Stored items
———

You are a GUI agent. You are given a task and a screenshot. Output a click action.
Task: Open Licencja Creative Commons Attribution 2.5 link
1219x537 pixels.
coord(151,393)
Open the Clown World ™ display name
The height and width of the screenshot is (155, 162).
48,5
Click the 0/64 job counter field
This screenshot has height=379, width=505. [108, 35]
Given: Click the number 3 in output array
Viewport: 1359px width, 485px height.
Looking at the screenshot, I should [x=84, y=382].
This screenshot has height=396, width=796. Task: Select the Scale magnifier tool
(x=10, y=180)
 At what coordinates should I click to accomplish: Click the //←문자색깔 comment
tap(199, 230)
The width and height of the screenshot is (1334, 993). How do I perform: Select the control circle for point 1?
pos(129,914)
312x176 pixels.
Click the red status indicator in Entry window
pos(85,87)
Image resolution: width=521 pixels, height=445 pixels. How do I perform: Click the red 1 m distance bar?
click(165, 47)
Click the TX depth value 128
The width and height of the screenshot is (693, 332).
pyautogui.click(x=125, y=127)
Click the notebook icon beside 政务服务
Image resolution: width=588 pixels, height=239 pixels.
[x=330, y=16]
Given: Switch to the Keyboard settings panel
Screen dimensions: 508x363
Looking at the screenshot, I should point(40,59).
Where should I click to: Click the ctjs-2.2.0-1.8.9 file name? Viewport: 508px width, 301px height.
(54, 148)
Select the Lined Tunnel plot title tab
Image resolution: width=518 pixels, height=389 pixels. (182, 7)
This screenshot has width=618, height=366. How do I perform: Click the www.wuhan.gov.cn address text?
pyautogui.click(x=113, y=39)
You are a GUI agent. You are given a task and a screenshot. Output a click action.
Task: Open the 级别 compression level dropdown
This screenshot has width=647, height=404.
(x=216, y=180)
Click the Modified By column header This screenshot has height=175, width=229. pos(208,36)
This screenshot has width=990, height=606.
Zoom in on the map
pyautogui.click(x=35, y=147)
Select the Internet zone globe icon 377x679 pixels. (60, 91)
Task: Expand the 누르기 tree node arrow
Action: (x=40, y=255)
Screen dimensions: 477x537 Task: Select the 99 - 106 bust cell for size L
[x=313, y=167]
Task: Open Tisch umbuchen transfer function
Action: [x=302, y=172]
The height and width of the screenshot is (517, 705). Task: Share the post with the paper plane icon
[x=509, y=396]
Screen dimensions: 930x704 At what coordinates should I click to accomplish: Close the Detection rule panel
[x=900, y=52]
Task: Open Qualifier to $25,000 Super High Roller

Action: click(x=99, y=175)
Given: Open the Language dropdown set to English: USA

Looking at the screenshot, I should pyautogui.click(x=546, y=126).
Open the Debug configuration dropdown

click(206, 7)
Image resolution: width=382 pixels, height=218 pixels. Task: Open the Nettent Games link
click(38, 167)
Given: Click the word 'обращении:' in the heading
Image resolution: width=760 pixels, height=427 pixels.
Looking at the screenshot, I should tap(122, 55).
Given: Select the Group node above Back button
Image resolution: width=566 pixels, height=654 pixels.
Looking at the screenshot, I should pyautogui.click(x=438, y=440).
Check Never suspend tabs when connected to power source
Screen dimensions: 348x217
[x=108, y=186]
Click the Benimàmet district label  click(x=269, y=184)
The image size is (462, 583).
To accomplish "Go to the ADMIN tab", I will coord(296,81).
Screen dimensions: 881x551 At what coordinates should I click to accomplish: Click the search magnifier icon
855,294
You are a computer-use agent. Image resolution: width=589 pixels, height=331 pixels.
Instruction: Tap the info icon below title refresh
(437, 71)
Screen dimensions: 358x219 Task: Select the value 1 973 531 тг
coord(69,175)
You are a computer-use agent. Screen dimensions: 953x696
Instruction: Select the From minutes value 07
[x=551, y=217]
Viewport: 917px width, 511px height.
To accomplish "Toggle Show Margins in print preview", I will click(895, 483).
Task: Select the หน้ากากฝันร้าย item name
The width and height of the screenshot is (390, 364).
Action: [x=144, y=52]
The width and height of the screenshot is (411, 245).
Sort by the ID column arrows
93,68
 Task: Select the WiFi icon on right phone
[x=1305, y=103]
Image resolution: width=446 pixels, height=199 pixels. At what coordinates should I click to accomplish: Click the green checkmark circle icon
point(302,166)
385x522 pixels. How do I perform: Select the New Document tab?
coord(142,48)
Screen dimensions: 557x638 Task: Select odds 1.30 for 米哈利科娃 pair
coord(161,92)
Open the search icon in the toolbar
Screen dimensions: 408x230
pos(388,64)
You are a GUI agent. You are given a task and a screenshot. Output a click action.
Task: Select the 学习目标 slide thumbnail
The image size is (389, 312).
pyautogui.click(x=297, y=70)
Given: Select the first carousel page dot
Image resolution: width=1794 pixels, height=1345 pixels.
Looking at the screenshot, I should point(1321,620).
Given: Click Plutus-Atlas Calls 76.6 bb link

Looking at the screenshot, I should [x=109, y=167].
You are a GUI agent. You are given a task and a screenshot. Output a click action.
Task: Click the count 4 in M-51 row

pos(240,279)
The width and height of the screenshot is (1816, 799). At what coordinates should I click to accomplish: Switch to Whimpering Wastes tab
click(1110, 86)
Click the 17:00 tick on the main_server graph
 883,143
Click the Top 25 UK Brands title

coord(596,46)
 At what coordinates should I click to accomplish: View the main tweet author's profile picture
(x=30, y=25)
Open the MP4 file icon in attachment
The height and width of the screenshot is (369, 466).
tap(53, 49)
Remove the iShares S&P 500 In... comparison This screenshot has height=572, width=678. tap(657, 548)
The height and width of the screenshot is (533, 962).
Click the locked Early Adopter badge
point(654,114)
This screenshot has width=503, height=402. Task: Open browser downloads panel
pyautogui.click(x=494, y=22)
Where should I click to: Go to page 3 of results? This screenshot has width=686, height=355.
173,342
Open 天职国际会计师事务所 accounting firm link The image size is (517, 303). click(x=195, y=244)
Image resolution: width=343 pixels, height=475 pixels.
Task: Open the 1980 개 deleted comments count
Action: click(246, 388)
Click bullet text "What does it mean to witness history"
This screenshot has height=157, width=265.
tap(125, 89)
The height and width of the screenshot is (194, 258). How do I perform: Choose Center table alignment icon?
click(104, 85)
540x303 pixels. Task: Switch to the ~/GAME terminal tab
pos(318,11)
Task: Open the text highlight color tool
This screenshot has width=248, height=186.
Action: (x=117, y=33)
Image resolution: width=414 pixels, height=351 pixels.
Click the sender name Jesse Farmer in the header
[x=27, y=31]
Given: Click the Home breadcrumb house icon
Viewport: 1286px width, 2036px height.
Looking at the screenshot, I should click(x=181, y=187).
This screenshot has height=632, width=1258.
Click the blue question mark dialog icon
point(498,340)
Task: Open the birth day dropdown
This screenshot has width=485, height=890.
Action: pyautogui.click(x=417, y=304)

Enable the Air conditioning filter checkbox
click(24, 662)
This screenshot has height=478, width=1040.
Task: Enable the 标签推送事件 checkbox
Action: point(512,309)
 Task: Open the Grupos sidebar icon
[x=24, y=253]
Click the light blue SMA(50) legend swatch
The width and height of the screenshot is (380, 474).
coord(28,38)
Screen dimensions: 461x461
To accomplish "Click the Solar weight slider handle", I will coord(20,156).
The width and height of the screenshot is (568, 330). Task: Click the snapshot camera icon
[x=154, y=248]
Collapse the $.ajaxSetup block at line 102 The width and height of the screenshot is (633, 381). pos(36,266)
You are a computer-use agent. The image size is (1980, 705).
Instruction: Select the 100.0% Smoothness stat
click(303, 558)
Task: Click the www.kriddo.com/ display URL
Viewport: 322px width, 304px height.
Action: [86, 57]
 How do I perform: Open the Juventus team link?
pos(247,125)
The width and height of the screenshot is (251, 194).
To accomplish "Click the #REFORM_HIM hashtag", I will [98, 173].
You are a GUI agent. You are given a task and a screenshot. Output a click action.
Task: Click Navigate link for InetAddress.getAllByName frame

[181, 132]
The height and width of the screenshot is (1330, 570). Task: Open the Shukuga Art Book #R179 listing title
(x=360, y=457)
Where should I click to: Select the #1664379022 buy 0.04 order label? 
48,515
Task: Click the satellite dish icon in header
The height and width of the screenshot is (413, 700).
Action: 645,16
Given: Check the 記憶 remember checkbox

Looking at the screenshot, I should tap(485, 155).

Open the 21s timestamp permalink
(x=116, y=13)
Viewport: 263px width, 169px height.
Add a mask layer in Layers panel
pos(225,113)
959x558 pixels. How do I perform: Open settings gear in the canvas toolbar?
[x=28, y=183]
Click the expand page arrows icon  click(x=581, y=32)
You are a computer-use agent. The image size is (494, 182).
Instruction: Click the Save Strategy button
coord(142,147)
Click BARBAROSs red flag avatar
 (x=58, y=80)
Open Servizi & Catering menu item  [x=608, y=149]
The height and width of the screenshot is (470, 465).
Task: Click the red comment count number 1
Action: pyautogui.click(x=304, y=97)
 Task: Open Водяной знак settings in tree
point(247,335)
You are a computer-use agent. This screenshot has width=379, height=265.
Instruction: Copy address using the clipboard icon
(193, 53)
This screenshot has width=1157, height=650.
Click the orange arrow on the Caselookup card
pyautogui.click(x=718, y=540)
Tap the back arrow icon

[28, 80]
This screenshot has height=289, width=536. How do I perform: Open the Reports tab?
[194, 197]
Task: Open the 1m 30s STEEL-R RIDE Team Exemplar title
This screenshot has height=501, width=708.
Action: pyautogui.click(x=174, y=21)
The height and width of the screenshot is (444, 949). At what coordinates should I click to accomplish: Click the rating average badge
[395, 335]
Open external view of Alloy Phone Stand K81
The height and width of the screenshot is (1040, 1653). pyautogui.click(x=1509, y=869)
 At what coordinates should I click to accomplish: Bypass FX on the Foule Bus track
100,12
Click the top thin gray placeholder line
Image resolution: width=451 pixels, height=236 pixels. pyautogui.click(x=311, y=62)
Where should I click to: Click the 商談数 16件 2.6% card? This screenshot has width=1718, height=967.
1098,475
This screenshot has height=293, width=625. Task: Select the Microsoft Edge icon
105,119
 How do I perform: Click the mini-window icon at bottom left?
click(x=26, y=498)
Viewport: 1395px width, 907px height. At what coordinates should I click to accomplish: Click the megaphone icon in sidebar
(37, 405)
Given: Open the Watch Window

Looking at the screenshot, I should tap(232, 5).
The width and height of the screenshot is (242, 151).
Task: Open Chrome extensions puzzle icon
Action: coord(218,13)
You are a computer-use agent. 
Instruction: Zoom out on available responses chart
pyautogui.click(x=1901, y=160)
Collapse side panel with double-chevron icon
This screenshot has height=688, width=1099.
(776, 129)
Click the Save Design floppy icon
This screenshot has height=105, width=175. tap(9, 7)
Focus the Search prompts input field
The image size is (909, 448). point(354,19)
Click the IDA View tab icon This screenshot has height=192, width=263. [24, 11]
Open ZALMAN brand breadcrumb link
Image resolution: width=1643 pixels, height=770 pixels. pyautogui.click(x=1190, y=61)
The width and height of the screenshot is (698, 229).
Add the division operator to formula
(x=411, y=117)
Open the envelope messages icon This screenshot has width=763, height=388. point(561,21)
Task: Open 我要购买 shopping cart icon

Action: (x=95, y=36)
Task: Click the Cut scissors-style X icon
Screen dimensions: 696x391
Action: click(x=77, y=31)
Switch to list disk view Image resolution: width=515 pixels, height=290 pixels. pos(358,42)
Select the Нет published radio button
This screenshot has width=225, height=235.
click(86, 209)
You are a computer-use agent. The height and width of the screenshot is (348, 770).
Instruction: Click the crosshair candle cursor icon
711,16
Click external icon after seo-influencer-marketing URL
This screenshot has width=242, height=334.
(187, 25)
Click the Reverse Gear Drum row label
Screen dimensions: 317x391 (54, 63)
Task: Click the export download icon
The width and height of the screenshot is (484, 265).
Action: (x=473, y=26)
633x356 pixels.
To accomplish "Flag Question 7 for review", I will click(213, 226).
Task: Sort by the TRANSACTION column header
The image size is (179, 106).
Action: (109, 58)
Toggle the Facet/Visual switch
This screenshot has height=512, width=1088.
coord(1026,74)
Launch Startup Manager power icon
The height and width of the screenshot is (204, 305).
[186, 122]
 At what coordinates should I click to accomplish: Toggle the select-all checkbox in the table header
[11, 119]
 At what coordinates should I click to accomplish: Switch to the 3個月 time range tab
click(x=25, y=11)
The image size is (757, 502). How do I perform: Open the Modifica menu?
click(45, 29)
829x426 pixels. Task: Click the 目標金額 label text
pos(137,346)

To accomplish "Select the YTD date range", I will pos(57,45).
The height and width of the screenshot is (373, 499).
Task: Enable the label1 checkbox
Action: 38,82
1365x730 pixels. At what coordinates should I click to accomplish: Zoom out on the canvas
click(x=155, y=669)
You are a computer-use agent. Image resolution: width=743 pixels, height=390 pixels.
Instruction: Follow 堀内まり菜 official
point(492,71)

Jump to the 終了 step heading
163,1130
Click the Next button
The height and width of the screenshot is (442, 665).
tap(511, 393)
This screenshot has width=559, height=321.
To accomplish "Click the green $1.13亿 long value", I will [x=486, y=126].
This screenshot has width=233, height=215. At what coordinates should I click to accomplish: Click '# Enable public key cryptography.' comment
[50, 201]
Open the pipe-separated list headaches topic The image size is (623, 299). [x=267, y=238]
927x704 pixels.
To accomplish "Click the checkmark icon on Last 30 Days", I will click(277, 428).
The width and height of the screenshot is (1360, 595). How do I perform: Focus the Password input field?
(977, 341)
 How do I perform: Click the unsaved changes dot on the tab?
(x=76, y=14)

———

Activity:
Starting from the top of the records and ending at the line that contains "Click the TX depth value 128", repeat each line exactly and return only those lines.

Response box:
You are a GUI agent. You are given a task and a screenshot. Output a click action.
Task: Open Licencja Creative Commons Attribution 2.5 link
1219x537 pixels.
coord(151,393)
Open the Clown World ™ display name
The height and width of the screenshot is (155, 162).
48,5
Click the 0/64 job counter field
This screenshot has height=379, width=505. [108, 35]
Given: Click the number 3 in output array
Viewport: 1359px width, 485px height.
Looking at the screenshot, I should [x=84, y=382].
This screenshot has height=396, width=796. Task: Select the Scale magnifier tool
(x=10, y=180)
 At what coordinates should I click to accomplish: Click the //←문자색깔 comment
tap(199, 230)
The width and height of the screenshot is (1334, 993). How do I perform: Select the control circle for point 1?
pos(129,914)
312x176 pixels.
Click the red status indicator in Entry window
pos(85,87)
Image resolution: width=521 pixels, height=445 pixels. How do I perform: Click the red 1 m distance bar?
click(165, 47)
Click the TX depth value 128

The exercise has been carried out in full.